Power Love

Your definitive resource. That's all, just your definitive resource.

26 March 2007


I thought it was real, but when I came to I realized it wasn't, I was in my room, my room that I have right now, in my apartment, in present time, but right before I had that realization, I was in the neighborhood I grew up in--in the suburbs of Chicago, in a subdivision, one of those subdivisions where every fourth house is the same except maybe the garage is on the other side and when you go over to your friend's house you look to the right expecting to see the stairs but they're not there, it's the den, and the stairs are on your left and you feel confused and weirded out, like you've fallen down the rabbit hole, but you don't have the world view to equate the feeling with drugs just yet so you don't say anything about it, but you do want to go home where the stairs on on the right and where it doesn't smell like band-aids.

So then I'm out on the street and all the neighbors are out, too, and they're milling about and talking and there's a lot of whispering and ostentatiously loud gasps and I'm afraid they're going to find out what I stole. I don't really know what it is I stole, but I stole something, and I stole it from a friend, though I don't know which one and I don't think it's the one who lives in the house with the stairs on the left that smells like band-aids, but it's someone close to me, who I should be ashamed of stealing from, which sucks, because now the whole neighborhood is out and very, very close to finding out that I'm a stealer.

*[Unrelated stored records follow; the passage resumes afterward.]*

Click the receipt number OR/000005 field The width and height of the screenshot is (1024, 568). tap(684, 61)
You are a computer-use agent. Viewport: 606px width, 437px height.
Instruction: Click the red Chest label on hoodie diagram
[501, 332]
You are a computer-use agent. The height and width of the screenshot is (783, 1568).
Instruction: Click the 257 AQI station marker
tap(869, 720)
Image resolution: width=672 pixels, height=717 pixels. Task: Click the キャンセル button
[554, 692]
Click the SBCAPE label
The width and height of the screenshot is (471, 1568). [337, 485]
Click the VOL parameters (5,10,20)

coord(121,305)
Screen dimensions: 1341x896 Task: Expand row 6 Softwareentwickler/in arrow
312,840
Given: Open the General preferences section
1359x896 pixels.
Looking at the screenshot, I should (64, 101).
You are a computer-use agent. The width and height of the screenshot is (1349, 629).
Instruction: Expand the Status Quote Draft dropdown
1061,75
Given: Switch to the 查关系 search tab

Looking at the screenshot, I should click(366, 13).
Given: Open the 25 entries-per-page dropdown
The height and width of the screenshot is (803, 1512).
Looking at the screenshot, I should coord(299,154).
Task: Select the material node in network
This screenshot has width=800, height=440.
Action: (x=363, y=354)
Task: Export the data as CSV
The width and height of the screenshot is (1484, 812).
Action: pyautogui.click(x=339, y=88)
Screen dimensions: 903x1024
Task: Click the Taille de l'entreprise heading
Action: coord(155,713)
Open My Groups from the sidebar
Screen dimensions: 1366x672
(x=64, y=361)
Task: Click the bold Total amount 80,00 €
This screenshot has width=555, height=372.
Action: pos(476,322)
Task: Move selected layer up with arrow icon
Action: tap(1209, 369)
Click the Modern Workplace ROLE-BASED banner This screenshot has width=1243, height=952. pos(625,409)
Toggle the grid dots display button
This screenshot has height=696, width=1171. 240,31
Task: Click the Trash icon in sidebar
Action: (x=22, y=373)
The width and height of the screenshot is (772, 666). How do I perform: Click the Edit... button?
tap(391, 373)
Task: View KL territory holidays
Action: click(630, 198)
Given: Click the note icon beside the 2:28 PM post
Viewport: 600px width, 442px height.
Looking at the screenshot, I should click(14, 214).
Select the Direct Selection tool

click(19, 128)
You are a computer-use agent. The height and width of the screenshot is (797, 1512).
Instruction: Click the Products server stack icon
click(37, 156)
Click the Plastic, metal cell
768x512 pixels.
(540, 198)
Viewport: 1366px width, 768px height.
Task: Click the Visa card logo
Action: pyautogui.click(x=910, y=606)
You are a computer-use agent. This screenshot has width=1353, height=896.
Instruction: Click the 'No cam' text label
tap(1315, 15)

So I hide it in a bird. I don't actually see myself doing this, but I know it's in the bird's stomach and I'm slightly relieved, but to be sure no one finds out, I put the bird out on the lawn and the panther with the sunglasses eats it. The neighbors are walking around the neighborhood and so is the panther and the neighbors are kinda like, "Yeah, I heard there's a panther walking around." "Oh, yeah. I saw it over there in the court, it's black. It's wearing sunglasses." "Oh? Really? Hey--what's on tv tonight?" And I think maybe it was "Dallas" or maybe reruns of "MASH."

So I go over to the court and sure enough, there's the panther. He looks quite comfortable strutting around, like he's looking for property to buy and feeling pretty good about the neighborhood, but probably wants to know how the school system is. As I watch him, I can start to see a slight bit of haughtiness to his strut, and it occurs to me that he's probably wondering which of the neighbors might lower his property value if he did indeed buy a house here.

Then I see him full on and you know what? That fucker is wearing my sunglasses! MY SUNGLASSES! I can't believe it. Those are prescription, you know. Shouldn't he be having those weird lightheaded swirling feelings that you get when you try on someone else's glasses? But he's not. He seems very coordinated and surefooted. He looks like he could run forever at 60mph, tackle an antelope, eat it, floss, and strut back home to his two-storey, aluminum-sided home and ask his wife what's for dinner.

The panther eyes me and I eye him. I'm standing under the basketball net that the Gutshalls put up so that the neighborhood kids could play basketball in the street (this is where I made my first hook shot and it was where I first realized that yes, I was going to be the greatest NBA player ever) and the panther shrugs his shoulders and walks away from me, into someone's backyard, with the bird in his stomach with the thing that I stole in the bird's stomach, wearing my sunglasses and when I wake up now, in present time, in my apartment, I wonder how I'm gonna get through my ride this morning without sunglasses because it's 70 degrees and sunny and bike rides sans sunglasses kinda suck, even if it is the first day of what feels like summer and then I realize I feel guilty, very guilty, for stealing.

So, um, did I borrow something from someone that I didn't return? I mean, really, what does this mean?